Michelle Chihara on Realizing Capital : Financial and Psychic Economies in Victorian Form and Scandals and Abstraction : Financial Fiction of the Long 1980s
Scholars in behavioral economics and economic anthropology have also done trailblazing research that supports the inherently humanistic qualities of finance. In economic anthropology, Donald Mackenzie has demonstrated that markets are performative, that they bring their own narratives into being. Philosopher and historian Philip Mirowski has traced the effects on markets of dominant neoliberal thought patterns. Economics, both the intellectual discipline and the realm of markets and prices, is more entangled with metaphor and narrative than the quants would have us believe. Material economic realities are changed by the use and abuse of metaphor and narrative.

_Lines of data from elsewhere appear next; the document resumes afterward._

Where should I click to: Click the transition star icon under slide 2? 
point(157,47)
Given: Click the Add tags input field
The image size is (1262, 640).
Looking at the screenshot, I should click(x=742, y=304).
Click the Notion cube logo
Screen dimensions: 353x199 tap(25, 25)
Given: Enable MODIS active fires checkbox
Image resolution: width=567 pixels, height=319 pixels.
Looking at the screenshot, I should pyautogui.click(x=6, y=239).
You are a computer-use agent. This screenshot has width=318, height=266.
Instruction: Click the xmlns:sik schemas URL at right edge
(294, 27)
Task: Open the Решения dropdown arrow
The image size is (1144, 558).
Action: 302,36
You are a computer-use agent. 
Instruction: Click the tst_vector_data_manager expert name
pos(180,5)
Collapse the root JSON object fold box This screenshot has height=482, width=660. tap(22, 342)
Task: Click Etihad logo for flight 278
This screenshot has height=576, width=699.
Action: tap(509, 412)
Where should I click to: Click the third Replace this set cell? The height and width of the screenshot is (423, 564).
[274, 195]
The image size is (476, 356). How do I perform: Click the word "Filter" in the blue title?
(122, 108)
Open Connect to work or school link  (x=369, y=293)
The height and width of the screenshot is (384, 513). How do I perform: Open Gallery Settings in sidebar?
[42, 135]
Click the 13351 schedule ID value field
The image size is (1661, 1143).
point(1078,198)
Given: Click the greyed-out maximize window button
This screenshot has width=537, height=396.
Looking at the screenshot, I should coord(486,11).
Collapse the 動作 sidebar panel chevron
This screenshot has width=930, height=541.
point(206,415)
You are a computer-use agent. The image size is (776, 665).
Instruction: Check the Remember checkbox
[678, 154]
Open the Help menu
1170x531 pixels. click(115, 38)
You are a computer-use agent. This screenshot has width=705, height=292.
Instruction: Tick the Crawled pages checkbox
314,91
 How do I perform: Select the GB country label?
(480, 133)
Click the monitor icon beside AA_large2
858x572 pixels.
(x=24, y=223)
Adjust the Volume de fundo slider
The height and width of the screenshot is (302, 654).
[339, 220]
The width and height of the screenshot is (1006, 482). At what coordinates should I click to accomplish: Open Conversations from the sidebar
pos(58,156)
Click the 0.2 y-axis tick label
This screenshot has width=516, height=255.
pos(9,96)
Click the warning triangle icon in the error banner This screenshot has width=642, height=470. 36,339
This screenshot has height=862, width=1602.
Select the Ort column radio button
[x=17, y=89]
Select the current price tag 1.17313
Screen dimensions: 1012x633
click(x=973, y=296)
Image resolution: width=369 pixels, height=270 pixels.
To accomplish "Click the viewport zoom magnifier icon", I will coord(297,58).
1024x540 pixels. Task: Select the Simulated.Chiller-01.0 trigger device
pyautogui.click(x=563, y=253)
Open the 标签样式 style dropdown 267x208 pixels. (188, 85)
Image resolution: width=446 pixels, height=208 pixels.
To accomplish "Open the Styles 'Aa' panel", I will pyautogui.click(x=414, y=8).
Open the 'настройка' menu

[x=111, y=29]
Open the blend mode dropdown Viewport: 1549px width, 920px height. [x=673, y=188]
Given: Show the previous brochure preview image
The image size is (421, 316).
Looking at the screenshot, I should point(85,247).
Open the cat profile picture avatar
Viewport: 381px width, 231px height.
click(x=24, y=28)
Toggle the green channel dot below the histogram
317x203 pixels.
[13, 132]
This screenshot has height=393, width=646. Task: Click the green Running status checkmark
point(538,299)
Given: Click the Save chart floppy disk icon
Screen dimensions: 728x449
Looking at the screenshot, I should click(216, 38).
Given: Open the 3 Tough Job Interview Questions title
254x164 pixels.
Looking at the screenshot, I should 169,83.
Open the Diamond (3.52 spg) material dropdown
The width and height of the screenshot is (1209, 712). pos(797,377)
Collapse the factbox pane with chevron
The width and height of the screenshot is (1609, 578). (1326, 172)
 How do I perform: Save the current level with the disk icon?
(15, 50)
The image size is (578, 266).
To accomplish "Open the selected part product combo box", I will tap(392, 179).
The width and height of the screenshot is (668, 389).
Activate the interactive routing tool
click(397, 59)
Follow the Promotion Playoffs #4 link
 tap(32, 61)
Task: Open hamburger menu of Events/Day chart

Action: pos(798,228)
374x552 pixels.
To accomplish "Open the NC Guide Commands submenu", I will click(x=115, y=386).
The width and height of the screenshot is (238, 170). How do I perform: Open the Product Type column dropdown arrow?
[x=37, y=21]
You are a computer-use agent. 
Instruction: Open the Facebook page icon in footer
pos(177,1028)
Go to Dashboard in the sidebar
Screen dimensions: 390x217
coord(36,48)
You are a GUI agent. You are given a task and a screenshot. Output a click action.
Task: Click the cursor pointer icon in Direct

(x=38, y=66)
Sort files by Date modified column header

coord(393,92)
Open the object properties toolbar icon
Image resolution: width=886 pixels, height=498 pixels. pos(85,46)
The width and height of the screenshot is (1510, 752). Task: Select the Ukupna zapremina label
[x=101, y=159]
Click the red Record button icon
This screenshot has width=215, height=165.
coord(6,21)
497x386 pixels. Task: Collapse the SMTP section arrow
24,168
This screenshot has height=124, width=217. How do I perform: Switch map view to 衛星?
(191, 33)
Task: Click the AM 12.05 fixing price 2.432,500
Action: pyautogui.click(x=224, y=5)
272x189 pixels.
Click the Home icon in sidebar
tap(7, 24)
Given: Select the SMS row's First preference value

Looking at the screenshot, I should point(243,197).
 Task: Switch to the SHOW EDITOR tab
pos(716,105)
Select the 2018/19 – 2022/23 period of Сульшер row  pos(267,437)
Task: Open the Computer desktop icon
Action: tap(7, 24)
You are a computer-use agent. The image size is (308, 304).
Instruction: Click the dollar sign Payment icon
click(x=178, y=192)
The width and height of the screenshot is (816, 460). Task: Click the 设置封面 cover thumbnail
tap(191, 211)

Despite all this, when humanists take on the rhetoric of economics, economists scoff, and some self-marginalizing humanists back them up. At an academic conference in the humanities, I saw an excellent literary scholar attack his own discipline with the accusation that literary critics do a poor-man’s version of philosophy or anthropology or economics, with the evidence being that our work would not be taken seriously in those other departments. But why should this be our standard? If 2008 taught us anything, it’s that the whole culture has followed the economic quants far enough down the complexity rabbit hole. I would argue that it might be the scholarship that neoclassical economists dismiss most forcefully that we should look to for help in questioning the self-interested models that the financial sector asserts are real. As these books help us realize, it is humanists who are best trained to pull back the curtain on what we are talking about when we talk about finance.